- [Exercise instructions]
[a] For each statement about the obituary of Susan Crichton below, answer yes or no according to whether it agrees with the obituary, and quote the words that decide it.
(i) Crichton and her husband adopted Cooper in March 2002.
(ii) Crichton served as ad chair on the AAN Board from 1995 to 1997.
(iii) While Crichton led the network, AWN grew from 15 to 84 papers.
[b] Answer these questions using the obituary of Susan Crichton below.
(i) In what city did Crichton begin her career in advertising sales?
(ii) How old was Crichton when she died?
(iii) In what year did Crichton make the green "AWN All-Stars" hat?

- [Quoted passage]
=== Section Start ===

Susan Crichton, former ad director for Gambit Weekly and an integral and beloved member of this trade association, passed away early Thursday morning. She was 44.
“She left our world as she lived in it, calm and graceful,” her husband, Russ Martineau, wrote in an e-mail to family and friends sent from the couple’s home in Portland, Ore. “She leaves behind a devoted husband who is grateful for every minute he shared with her and a baby boy who will miss his mommy for many years to come.”
Martineau and Crichton adopted a child, Cooper, in March 2002. She was diagnosed with cancer 14 months later.
Crichton began her career in advertising sales in 1983, in New Orleans, as an ad rep for Gambit. She became the paper’s ad director in 1985 and was there for 14 years before leaving late in 1997. By all accounts, she was a key figure in turning Gambit into one of AAN’s top revenue producers for its circulation size.
She served on the AAN Board for four years, first as ad chair from 1993-95, and then in an at-large position from 1995-97. During this period, she was also active in the creation of what later became the Alternative Weekly Network, serving as informal chair of the organization in 1994-96, when it was still part of AAN.
According to Executive Director Mark Hanzlik, AWN grew from 15 to 84 papers and from $260,000 to $2.3 million in annual revenue during the time Crichton led the network.
“We were all fortunate to know Susan and enjoy her joyous personality,” says Hanzlik. “She was a force in the creation of AWN. Susan was always there for all of us in the early days of our network, holding it together. I still wear the ugly green ‘AWN All-Stars’ hat that she made for us in 1997.”

=== Section End ===

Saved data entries
=== Section Start ===

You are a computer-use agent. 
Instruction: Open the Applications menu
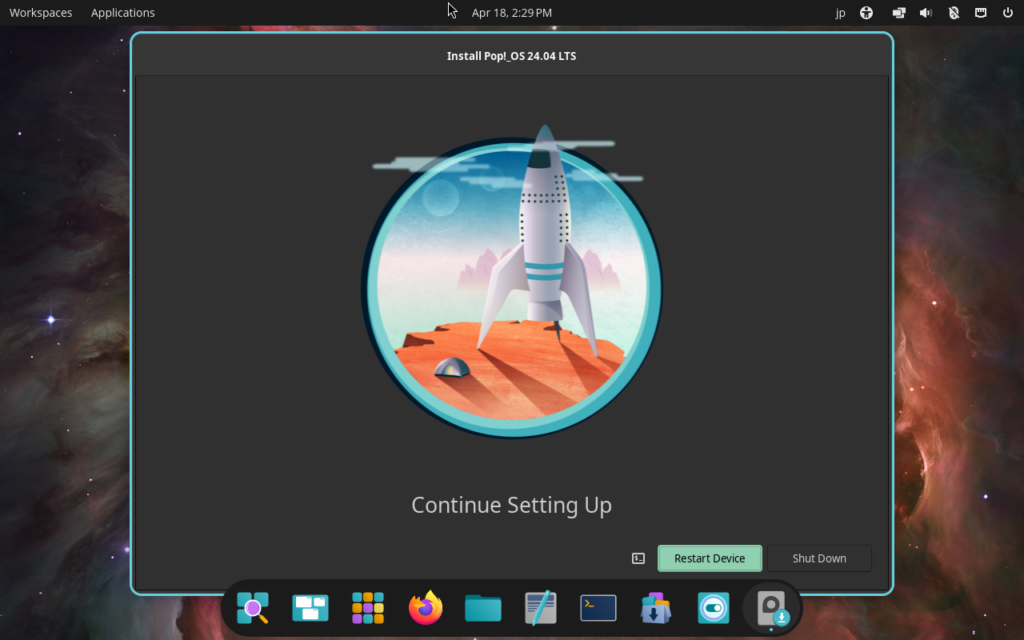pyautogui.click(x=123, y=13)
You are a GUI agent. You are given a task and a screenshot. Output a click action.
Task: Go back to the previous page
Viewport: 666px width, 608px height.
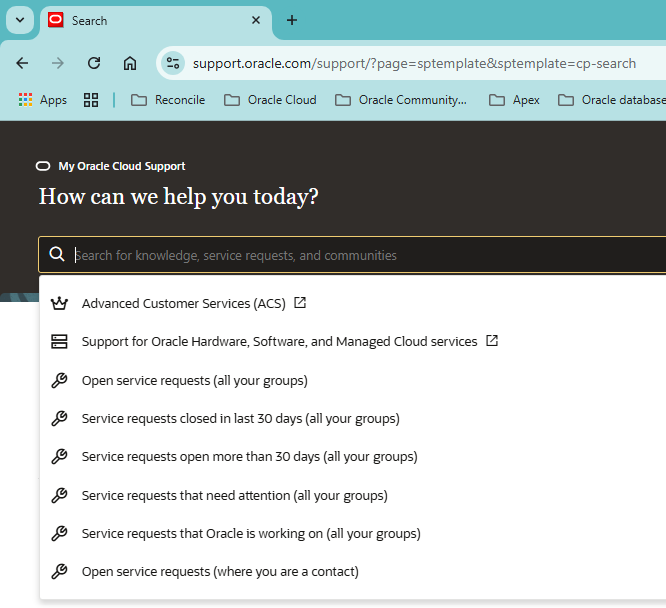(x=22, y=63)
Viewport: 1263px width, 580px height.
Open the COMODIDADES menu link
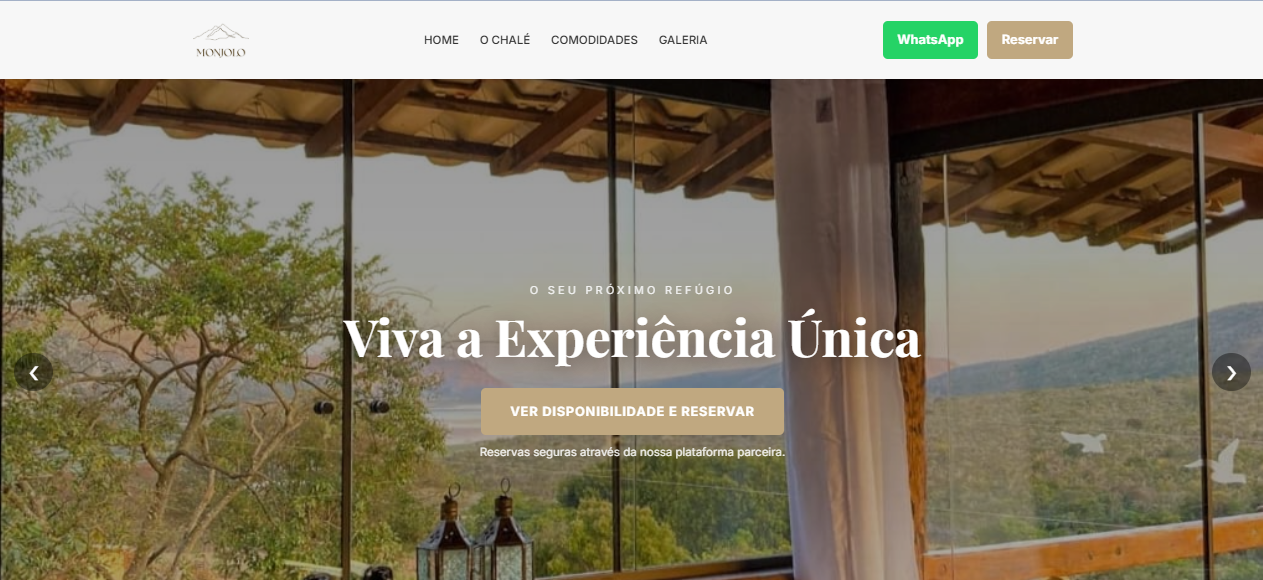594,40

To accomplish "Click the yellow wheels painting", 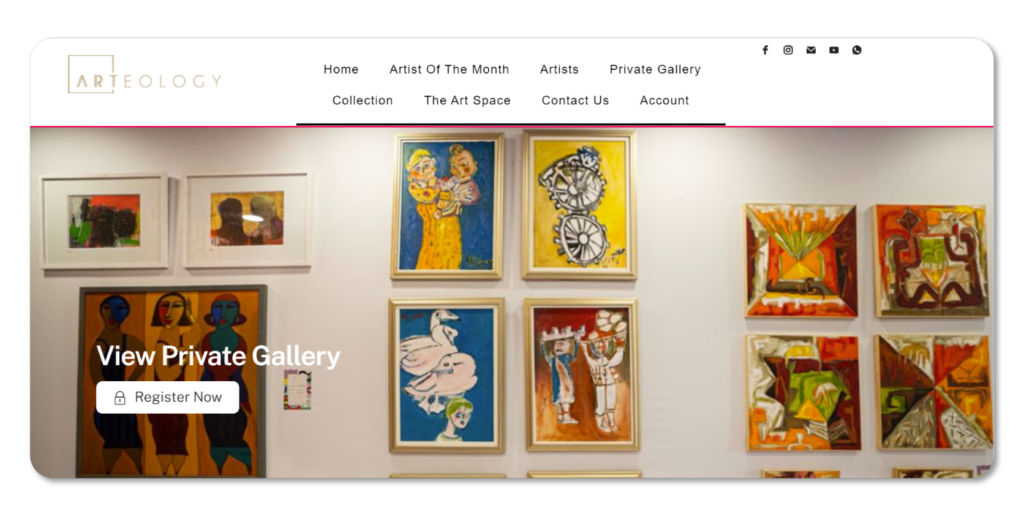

=== Section End ===

- [Task-by-task results]
[a]
(i) Yes: "Martineau and Crichton adopted a child, Cooper, in March 2002."
(ii) No: "first as ad chair from 1993-95, and then in an at-large position from 1995-97."
(iii) Yes: "AWN grew from 15 to 84 papers and from $260,000 to $2.3 million in annual revenue during the time Crichton led the network."

[b]
(i) New Orleans
(ii) 44
(iii) 1997